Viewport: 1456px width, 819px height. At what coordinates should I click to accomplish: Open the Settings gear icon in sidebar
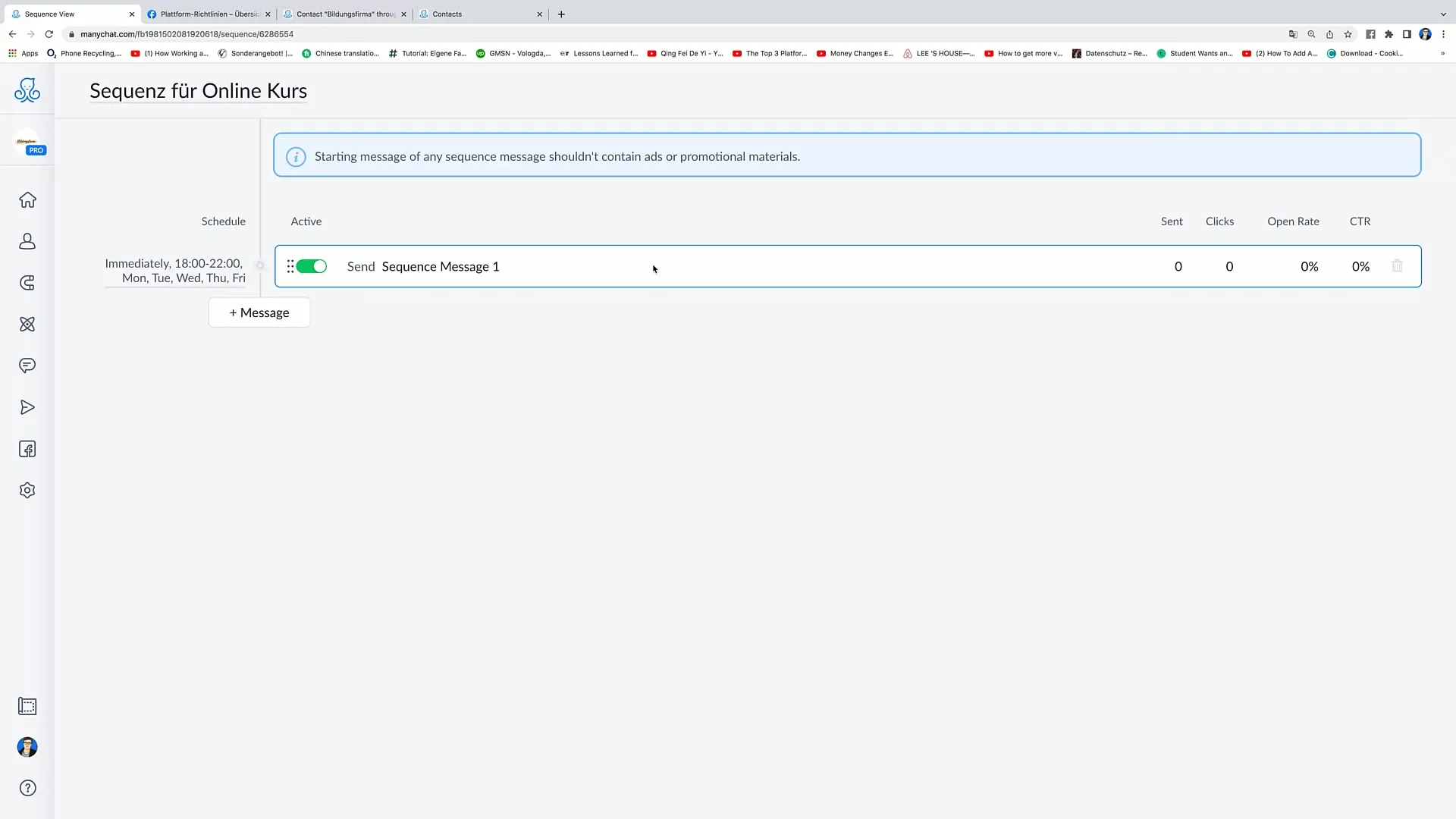[27, 490]
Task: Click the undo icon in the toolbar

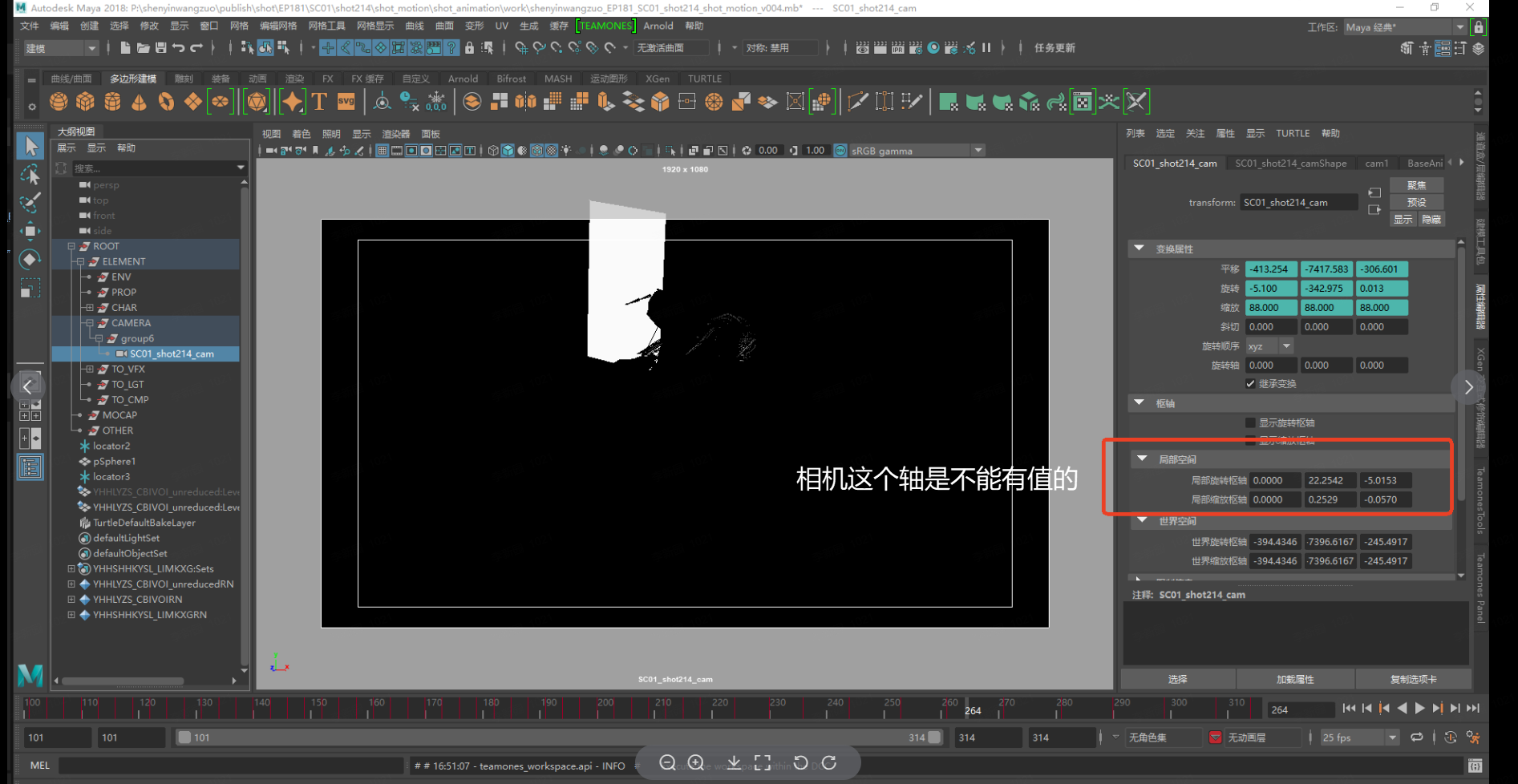Action: [x=178, y=48]
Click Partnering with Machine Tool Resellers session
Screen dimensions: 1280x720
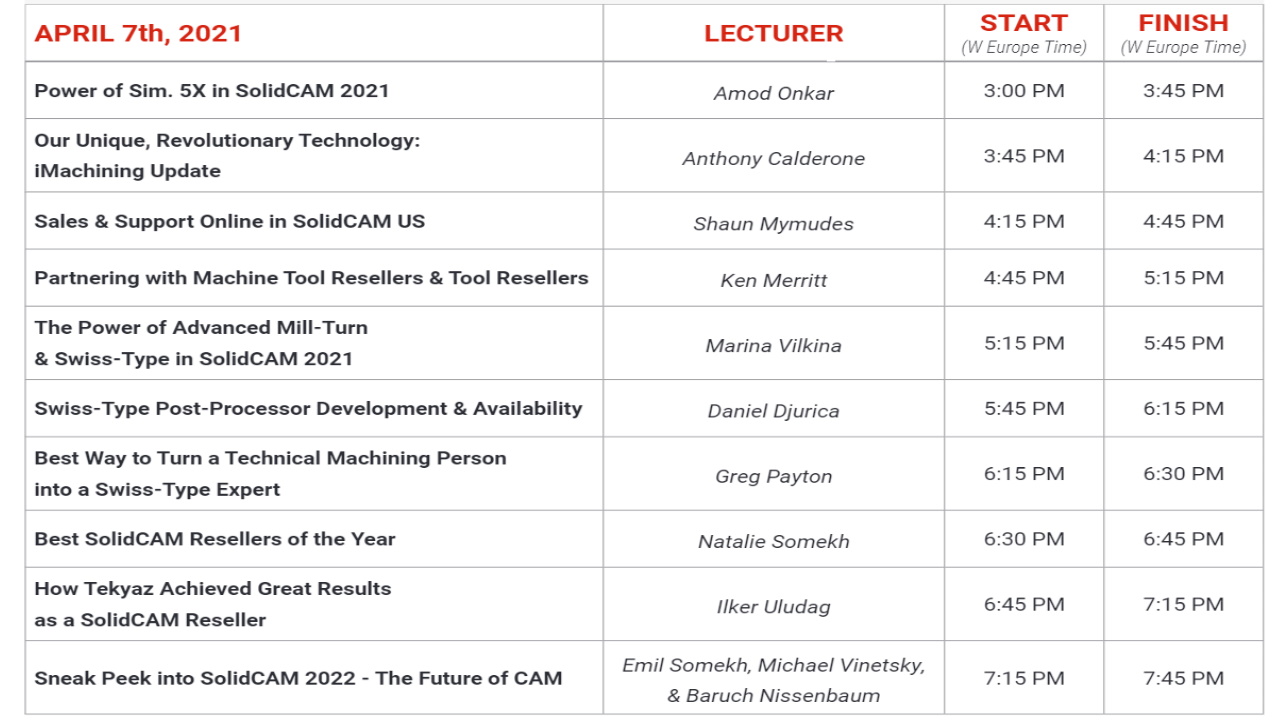point(311,278)
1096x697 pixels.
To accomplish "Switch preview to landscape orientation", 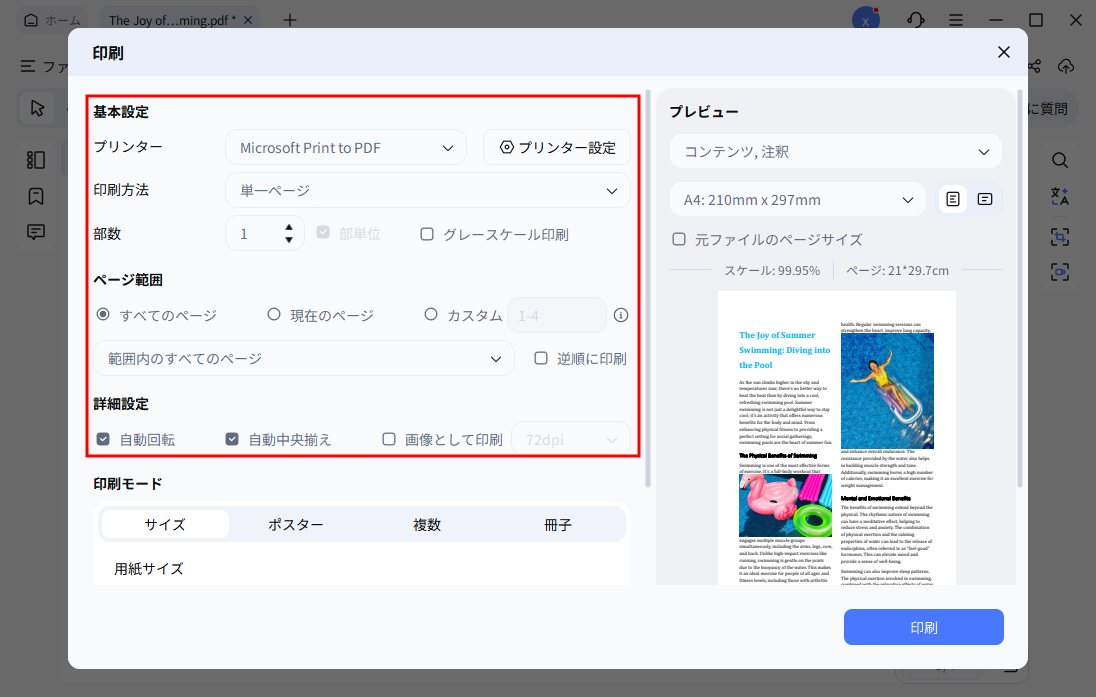I will [x=985, y=198].
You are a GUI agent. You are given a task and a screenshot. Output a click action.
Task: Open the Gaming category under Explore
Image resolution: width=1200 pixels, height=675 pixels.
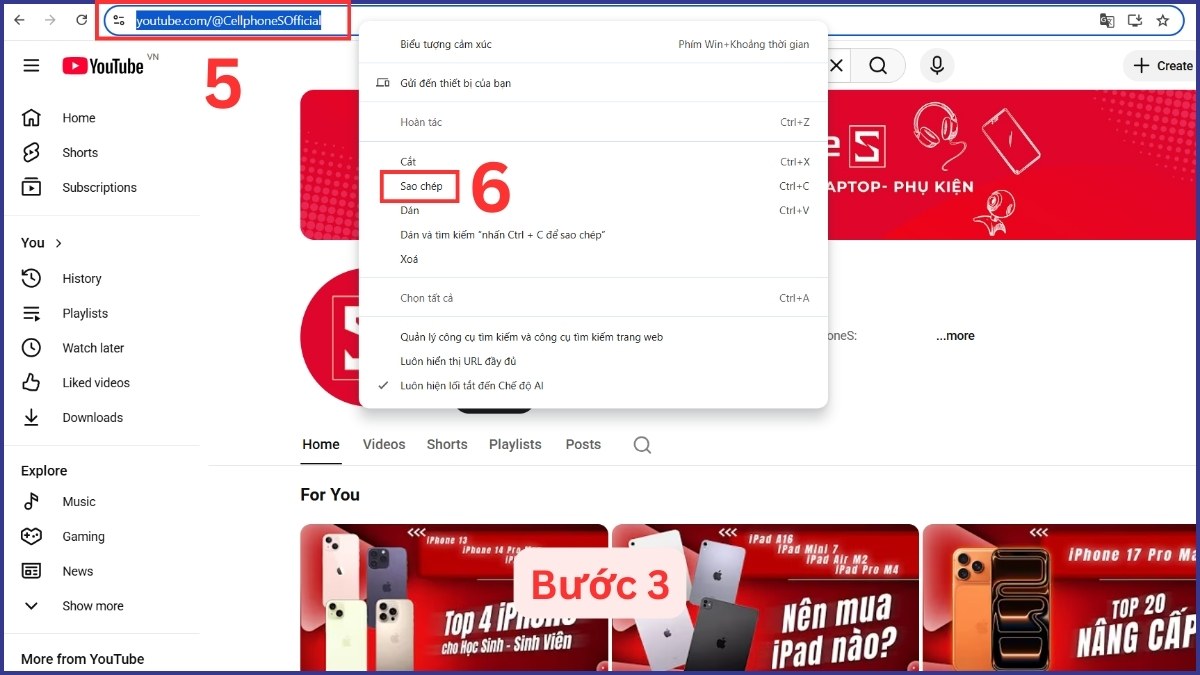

### Exercise prompt
Search the data above for the string "pixels" and report each line that holds it.

### Response for this exercise
1096x697 pixels.
Image resolution: width=1200 pixels, height=675 pixels.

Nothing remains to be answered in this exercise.